Please print the line that holds "Where should I" and each line after it to the end of the data, word for word, without any pictures.

- [Stored data entries]:
>>

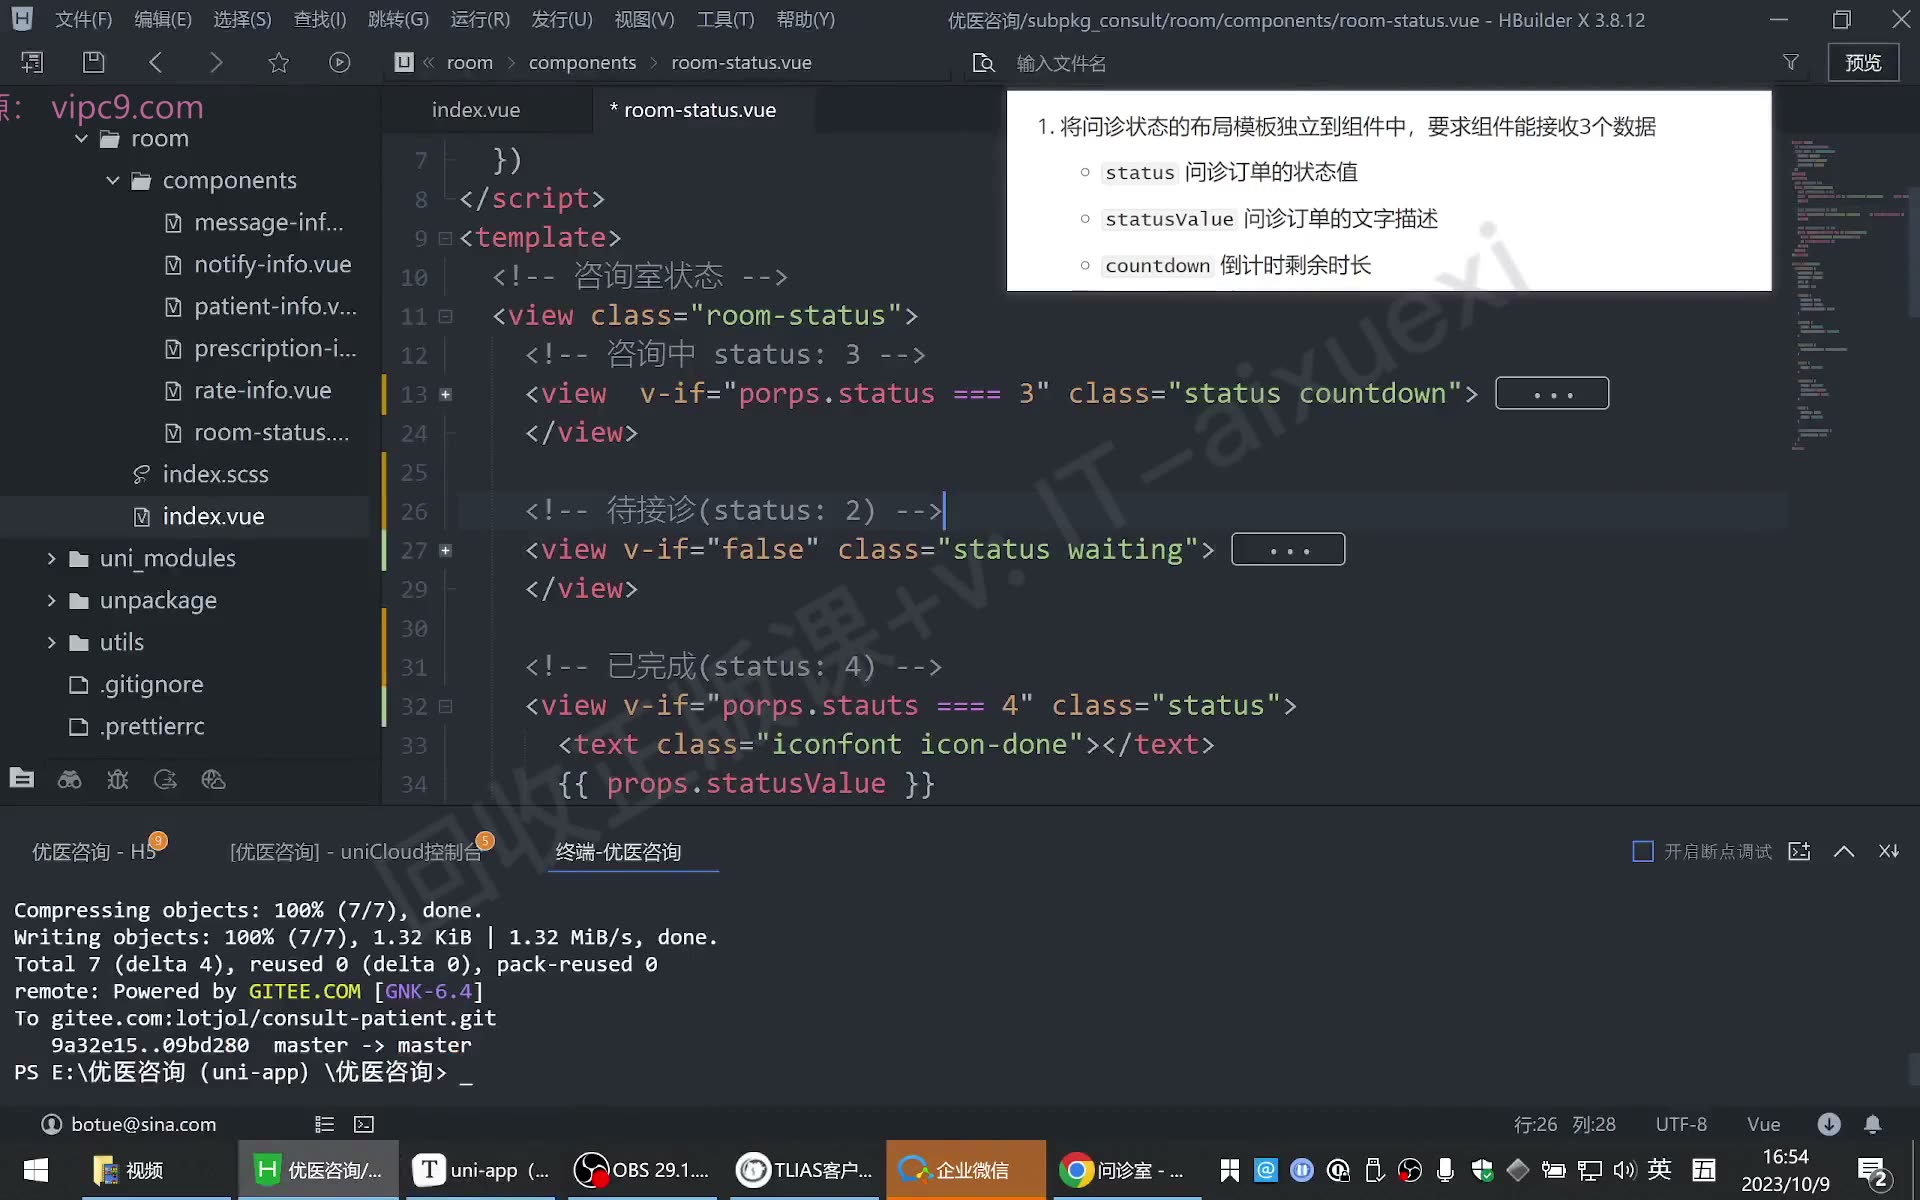The image size is (1920, 1200).
Task: Click the bookmark star icon
Action: click(278, 62)
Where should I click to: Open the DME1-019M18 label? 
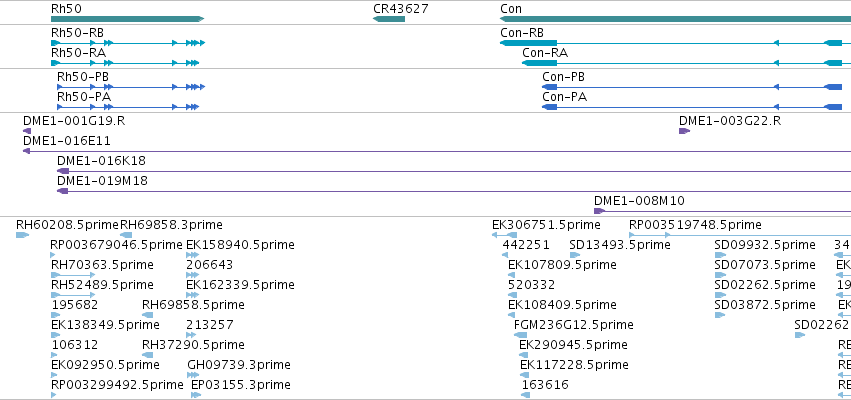[x=102, y=181]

<<

- [Solved exercise]:
Where should I click to: Open the DME1-019M18 label? 
[x=102, y=181]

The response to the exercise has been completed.